Using Artificial Intelligence in the Right Places
AI technologies are ushering in a whole new era of productivity – particularly in industry. The challenge you face lies in identifying use cases that can immediately add value today, and in successfully implementing and scaling them. Allow us to show you what your company can achieve when machines and systems can perceive, learn, understand, and act.
Machine Learning (ML)
ML algorithms enable systems to learn from the past. Using data and algorithms, machine learning tools recognize logical relationships and patterns within large amounts of data. This serves as the basis for identifying and implementing viable solutions. The knowledge gained can be applied in a generalized way across the company and used to solve new problems or analyze previously unknown data.
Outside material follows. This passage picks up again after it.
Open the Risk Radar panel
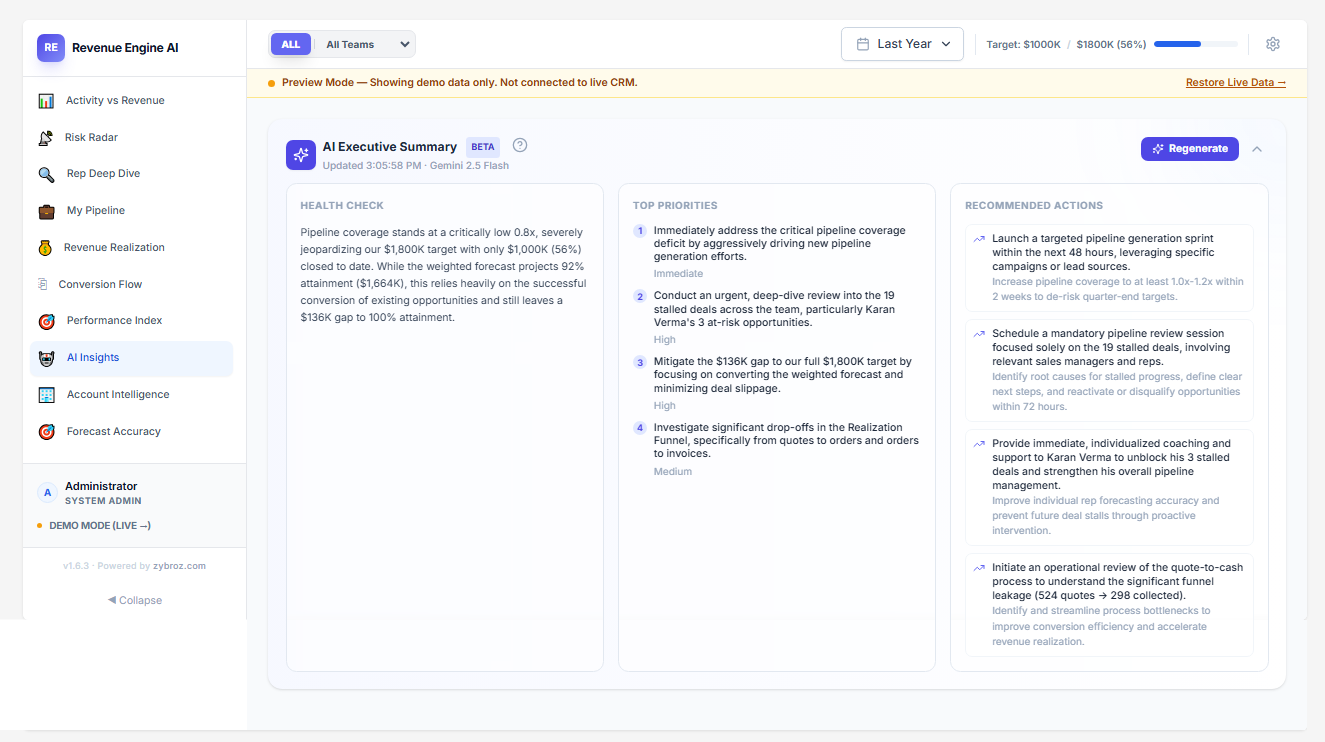 coord(92,136)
Machine learning lends itself to a variety of use cases. With it, you can:
- Find, extract, classify, and aggregate relevant data
- Make predictions based on historical and current data
- Automate root cause analyses
- Calculate probabilities and risks of certain events
- Optimize processes based on identified patterns
When systems learn to visually perceive and recognize your environment based on digital images or videos, it enables a wide range of industrial use cases. At the same time, this allows you to identify potential for optimization and automation, which – properly leveraged – will permanently increase the efficiency of your organization.
Computer vision systems lend themselves to a variety of use cases. With them, you can:
- Identify objects, people and assets
- Identify and quantify errors and anomalies
- Allow vehicles, robots, and equipment to navigate autonomously
- Implement virtual reality and augmented reality solutions
Natural Language Processing (NLP)
There are also numerous deployment scenarios in industry for systems that recognize text and speech. They are particularly effective for optimizing and automating administrative processes or making personal, task-related assistance systems more efficient and user-friendly.
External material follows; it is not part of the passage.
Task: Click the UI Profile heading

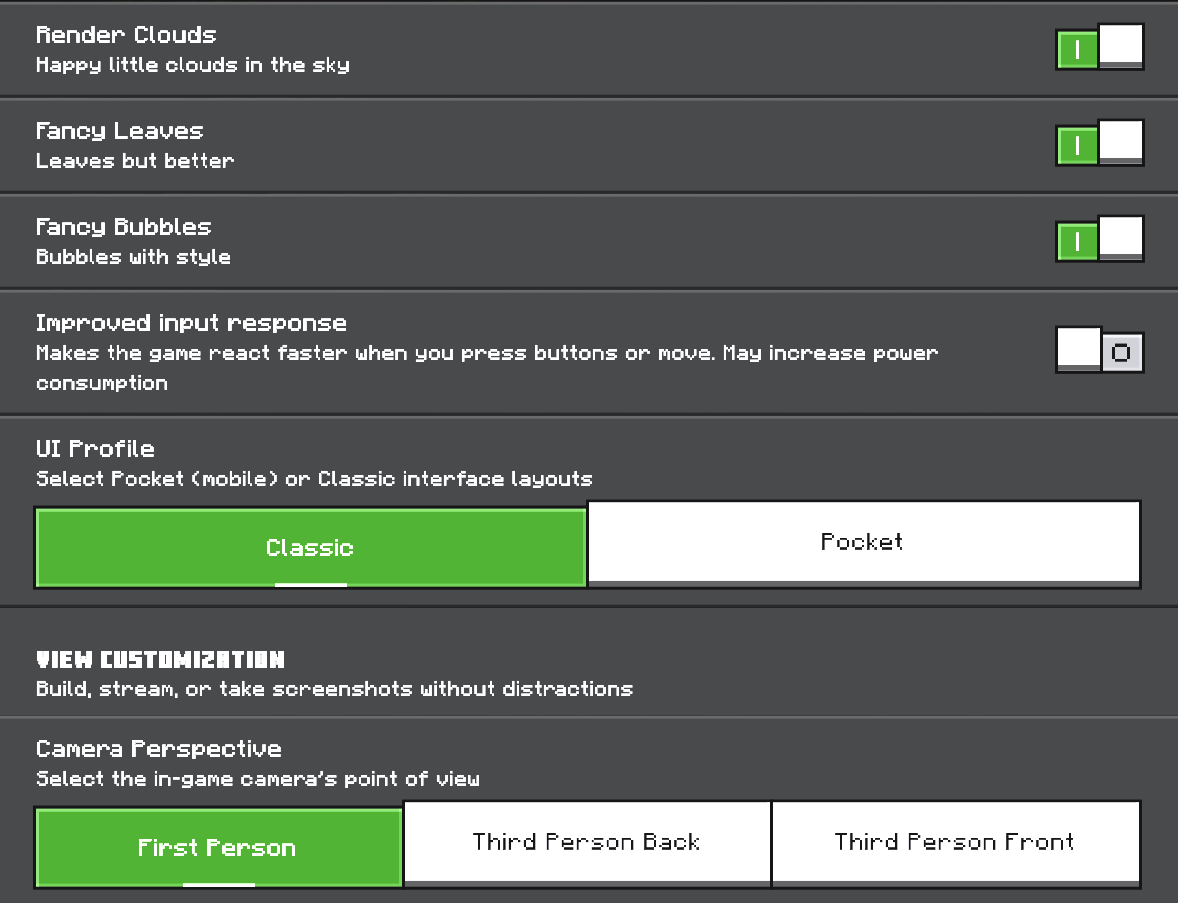Action: click(x=95, y=449)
NLP tools lend themselves to a variety of use cases. With them, you can:
- Develop task-based assistance systems and chatbots
- Automate administrative processes through document recognition and processing using AI and RPA
- Automatically identify, classify, and connect information
- Optimize database systems and documented knowledge
- Refine search and research processes
Nine Myths about Predictive Maintenance
High system availability, low error rates, and short downtimes are important success factors, especially in high-maintenance sectors of industry. Predictive maintenance can help companies to achieve these goals. This white paper describes predictive maintenance as a principle as well as its strengths. It focuses on typical myths that can complicate the implementation of predictive maintenance.Download
We Will Guide You to Your Own AI Application in Five Steps
When working on client projects, our consultants combine their many years of experience in process and organizational consulting with in-depth digitization expertise and a strong focus on implementation. In order to achieve initial results as quickly as possible, we have developed a standardized procedure that allows us to systematically and efficiently select and evaluate suitable AI use cases:
Identifying the right use case is not always easy. We will help you make the right decisions – from defining your AI strategy to selecting the appropriate use case.
- AI strategy and goal development
- Use case identification
- Potential assessment
- Use case evaluation and selection
- Requirements identification and evaluation
Digitization is not an end in itself, which is why we focus specifically on your business case. We quantify your potential savings through the use of AI solutions, conceptualize the individual use case, and identify the necessary enablers to guarantee its successful implementation.
- Business case identification
- Architecture and data analysis
- Concept creation
- Capability testing and identification of enablers
- Data collection
Proof of concept & proof of value
To achieve the best possible results for your use case, we develop and train different models. We then pilot test them using real data from your department. This method ensures that the technical solution has the required capabilities and achieves the business case.
- Data preparation
- Preliminary model training
- Model evaluation and selection
- Piloting and testing
- Model validation and verification
Deploy & Optimize
A model alone does not provide a solution. We work with you to develop a suitable, user-centric application for your use case and make it available to you on premises, in the cloud, or on the edge.
- Application development and model integration
- Deployment of the solution in the department
- Continuous results monitoring
- Model optimization
In order to leverage the full potential of your use case, we guide you through the process of scaling your solution. With an eye on new data and insights, we continuously adjust your model. To achieve this, we apply your solution to all other areas of application at your company.
- Model optimization
- Company-wide deployment
- Identification of further use cases
- Model transfer
We Help You Implement the Appropriate AI Technology
Our team currently consists of around 170 qualified, cross-domain developers who develop customized, technology and platform-agnostic AI solutions for our clients In doing so, we take a holistic approach and support you from start to finish. Strategy, process, and digital transformation consulting as well as implementation – all from a single source.